Maret lalu, pihak penyelenggara mengumumkan bahwa olimpiade kali ini akan menjadi yang pertama yang melarang penonton dari luar negeri. Menurut Ketua Olimpiade Tokyo 2020 Seiko Hashimoto, keputusan ini "tidak dapat dihindari.”

Meski begitu, pihak penyelenggara pada Senin (21/06) mengumumkan akan mengizinkan penonton domestik hingga 100.000 orang per venue. Namun, mereka mengingatkan bahwa pertandingan dapat digelar tertutup jika terjadi lonjakan kasus COVID-19.

Selain itu, penonton dilarang untuk bersorak, dan atlet dilarang untuk berpelukan atau melakukan tos (high five).

Mereka diwajibkan mengenakan masker setiap saat kecuali saat makan, tidur atau bertanding. Dan mereka hanya diizinkan berpindah lokasi antara Desa Atlet Olimipiade (Olympic Village) dan venue tempat mereka bertanding.

Hukuman bagi yang melanggar peraturan pun beragam, mulai dari peringatan verbal, denda, hingga didiskualifikasi dari pertandingan.

Penolakan warga berkurang

IOC mengatakan lebih dari 80 persen orang yang berada di Desa Atlet akan divaksinasi. Sementara, para kompetitor masih harus menjalani tes corona setiap harinya.

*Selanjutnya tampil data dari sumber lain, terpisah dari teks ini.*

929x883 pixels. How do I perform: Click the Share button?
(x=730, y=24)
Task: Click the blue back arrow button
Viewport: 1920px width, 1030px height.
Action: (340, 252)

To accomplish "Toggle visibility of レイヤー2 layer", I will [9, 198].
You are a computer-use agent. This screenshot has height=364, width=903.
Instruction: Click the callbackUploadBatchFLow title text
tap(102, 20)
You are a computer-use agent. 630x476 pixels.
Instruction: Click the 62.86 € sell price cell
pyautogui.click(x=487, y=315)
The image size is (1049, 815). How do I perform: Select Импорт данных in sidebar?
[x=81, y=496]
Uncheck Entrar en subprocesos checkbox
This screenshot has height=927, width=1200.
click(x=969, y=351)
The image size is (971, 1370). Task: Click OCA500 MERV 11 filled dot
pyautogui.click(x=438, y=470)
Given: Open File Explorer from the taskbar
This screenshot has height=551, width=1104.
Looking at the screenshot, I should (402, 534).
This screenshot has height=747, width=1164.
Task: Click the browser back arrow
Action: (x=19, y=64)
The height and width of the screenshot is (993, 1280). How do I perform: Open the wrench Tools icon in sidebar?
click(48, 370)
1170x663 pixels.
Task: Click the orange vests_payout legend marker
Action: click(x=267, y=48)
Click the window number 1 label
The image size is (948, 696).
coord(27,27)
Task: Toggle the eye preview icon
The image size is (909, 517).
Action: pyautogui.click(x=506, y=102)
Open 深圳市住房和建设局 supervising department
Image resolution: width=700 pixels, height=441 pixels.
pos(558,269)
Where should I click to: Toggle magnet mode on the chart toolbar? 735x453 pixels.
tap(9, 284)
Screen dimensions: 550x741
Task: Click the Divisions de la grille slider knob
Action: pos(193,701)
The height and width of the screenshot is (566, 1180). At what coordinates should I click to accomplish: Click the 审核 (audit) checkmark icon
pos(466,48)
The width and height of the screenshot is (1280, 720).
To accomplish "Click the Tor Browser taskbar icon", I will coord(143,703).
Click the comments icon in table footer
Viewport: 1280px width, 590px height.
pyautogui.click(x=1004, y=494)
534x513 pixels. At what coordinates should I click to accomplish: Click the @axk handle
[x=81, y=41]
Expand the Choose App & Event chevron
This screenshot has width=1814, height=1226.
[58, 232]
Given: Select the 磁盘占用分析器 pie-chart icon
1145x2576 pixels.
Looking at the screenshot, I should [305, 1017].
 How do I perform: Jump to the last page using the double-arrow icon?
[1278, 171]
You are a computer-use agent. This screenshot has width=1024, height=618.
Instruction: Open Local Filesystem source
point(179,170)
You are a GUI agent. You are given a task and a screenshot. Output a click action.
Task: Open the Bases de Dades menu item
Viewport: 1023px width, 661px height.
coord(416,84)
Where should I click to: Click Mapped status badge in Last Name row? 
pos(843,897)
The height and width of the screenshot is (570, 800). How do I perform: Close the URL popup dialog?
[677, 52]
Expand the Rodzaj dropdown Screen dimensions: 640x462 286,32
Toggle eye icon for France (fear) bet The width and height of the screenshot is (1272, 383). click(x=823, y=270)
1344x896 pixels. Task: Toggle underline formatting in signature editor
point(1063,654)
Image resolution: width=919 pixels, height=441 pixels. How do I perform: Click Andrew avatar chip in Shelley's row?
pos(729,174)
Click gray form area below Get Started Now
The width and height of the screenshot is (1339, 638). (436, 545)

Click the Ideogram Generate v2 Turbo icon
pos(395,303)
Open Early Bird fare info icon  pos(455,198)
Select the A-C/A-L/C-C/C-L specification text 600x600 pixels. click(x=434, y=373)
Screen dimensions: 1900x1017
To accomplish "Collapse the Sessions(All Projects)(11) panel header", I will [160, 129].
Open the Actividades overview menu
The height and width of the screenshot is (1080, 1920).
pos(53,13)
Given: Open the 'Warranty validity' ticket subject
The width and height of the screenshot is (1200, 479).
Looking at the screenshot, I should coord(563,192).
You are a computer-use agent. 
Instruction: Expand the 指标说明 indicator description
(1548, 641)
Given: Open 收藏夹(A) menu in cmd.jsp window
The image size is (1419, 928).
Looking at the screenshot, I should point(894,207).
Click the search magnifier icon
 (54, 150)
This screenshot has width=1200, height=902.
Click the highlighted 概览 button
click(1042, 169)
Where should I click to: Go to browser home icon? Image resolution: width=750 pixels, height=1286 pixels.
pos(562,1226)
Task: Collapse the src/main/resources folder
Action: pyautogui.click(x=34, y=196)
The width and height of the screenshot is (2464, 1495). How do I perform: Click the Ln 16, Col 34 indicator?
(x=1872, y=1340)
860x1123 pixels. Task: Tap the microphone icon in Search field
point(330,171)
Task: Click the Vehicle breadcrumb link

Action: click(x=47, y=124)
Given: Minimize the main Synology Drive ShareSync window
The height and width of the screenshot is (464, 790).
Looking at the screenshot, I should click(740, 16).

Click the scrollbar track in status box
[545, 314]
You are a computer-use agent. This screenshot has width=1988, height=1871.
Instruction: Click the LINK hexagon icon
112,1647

Sebelumnya, seorang pelatih dari tim Olimpiade Uganda teruji positif pada saat kedatangan di Jepang pada Sabtu. Padahal, para delegasi dilaporkan sudah divaksinasi dan diuji negatif sebelum berangkat.

Di sisi lain, penundaan olimpiade dan upaya pengamanan penularan virus telah menelan biaya tambahan sekitar 294 miliar yen (Rp 37,5 triliun), menambah beban anggaran yang sejatinya sudah sangat besar, yaitu 1,64 triliun yen (Rp 214,9 triliun). Hal ini dinilai dapat membuat Olimpiade Tokyo sebagai olimpiade termahal sepanjang sejarah.

Namun terlepas dari adanya pandemi virus corona dan biaya yang sangat besar, ada tanda-tanda bahwa penolakan publik terhadap olimpiade telah melunak. Survei baru-baru ini menemukan bahwa 50 persen atau lebih warga mendukung olimpiade terus berlanjut dibanding dibatalkan.

Lebih jauh, Perdana Menteri Yoshihide Suga, yang akan menghadapi pemilu pertamanya setelah penyelenggaraan olimpiade usai, berharap kesuksesan olimpiade dapat mendorong karir politiknya.

Meskipun Jepang mengalami wabah yang tidak terlalu parah dibanding negara lain, pemerintahannya telah menghadapi tekananan terkait penanganan pandemi COVID-19. Sejauh ini, ada sekitar 14.500 kematian akibat COVID-19 yang dilaporkan di Jepang.

Sementara terkait program vaksinasi, Jepang baru saja mendapatkan momentumnya. Hanya sekitar 7% populasi yang sudah divaksinasi penuh.